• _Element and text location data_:
┏━━
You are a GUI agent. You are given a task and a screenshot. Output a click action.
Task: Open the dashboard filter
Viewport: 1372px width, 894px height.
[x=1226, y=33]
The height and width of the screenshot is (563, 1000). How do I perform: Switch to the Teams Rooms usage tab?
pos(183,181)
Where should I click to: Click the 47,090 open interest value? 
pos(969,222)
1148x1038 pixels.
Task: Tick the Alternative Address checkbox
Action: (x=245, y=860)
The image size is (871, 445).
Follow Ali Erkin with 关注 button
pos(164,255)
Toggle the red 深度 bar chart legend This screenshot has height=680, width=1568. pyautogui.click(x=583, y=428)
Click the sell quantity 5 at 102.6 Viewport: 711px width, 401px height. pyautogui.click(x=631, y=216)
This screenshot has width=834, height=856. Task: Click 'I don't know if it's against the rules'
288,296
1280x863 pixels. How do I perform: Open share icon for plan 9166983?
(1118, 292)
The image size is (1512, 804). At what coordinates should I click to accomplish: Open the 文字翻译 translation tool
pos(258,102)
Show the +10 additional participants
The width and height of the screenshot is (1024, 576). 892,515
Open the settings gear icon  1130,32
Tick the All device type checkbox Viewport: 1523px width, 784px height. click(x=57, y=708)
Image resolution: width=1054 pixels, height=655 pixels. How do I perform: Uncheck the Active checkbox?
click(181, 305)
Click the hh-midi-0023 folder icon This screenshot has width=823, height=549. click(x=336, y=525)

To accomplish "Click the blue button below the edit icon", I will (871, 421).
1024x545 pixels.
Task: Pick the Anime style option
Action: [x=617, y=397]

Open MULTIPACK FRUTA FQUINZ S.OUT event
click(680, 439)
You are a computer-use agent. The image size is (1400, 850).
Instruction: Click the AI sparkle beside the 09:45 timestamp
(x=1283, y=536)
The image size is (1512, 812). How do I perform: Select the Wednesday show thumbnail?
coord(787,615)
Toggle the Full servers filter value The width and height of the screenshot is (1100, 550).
┗━━
• _Description of the task_:
Copy every row above exactly as it stands.

• _Solution to the exercise_:
You are a GUI agent. You are given a task and a screenshot. Output a click action.
Task: Open the dashboard filter
Viewport: 1372px width, 894px height.
[x=1226, y=33]
The height and width of the screenshot is (563, 1000). How do I perform: Switch to the Teams Rooms usage tab?
pos(183,181)
Where should I click to: Click the 47,090 open interest value? 
pos(969,222)
1148x1038 pixels.
Task: Tick the Alternative Address checkbox
Action: (x=245, y=860)
The image size is (871, 445).
Follow Ali Erkin with 关注 button
pos(164,255)
Toggle the red 深度 bar chart legend This screenshot has height=680, width=1568. pyautogui.click(x=583, y=428)
Click the sell quantity 5 at 102.6 Viewport: 711px width, 401px height. pyautogui.click(x=631, y=216)
This screenshot has width=834, height=856. Task: Click 'I don't know if it's against the rules'
288,296
1280x863 pixels. How do I perform: Open share icon for plan 9166983?
(1118, 292)
The image size is (1512, 804). At what coordinates should I click to accomplish: Open the 文字翻译 translation tool
pos(258,102)
Show the +10 additional participants
The width and height of the screenshot is (1024, 576). 892,515
Open the settings gear icon  1130,32
Tick the All device type checkbox Viewport: 1523px width, 784px height. click(x=57, y=708)
Image resolution: width=1054 pixels, height=655 pixels. How do I perform: Uncheck the Active checkbox?
click(181, 305)
Click the hh-midi-0023 folder icon This screenshot has width=823, height=549. click(x=336, y=525)

To accomplish "Click the blue button below the edit icon", I will (871, 421).
1024x545 pixels.
Task: Pick the Anime style option
Action: [x=617, y=397]

Open MULTIPACK FRUTA FQUINZ S.OUT event
click(680, 439)
You are a computer-use agent. The image size is (1400, 850).
Instruction: Click the AI sparkle beside the 09:45 timestamp
(x=1283, y=536)
The image size is (1512, 812). How do I perform: Select the Wednesday show thumbnail?
coord(787,615)
Toggle the Full servers filter value The width and height of the screenshot is (1100, 550).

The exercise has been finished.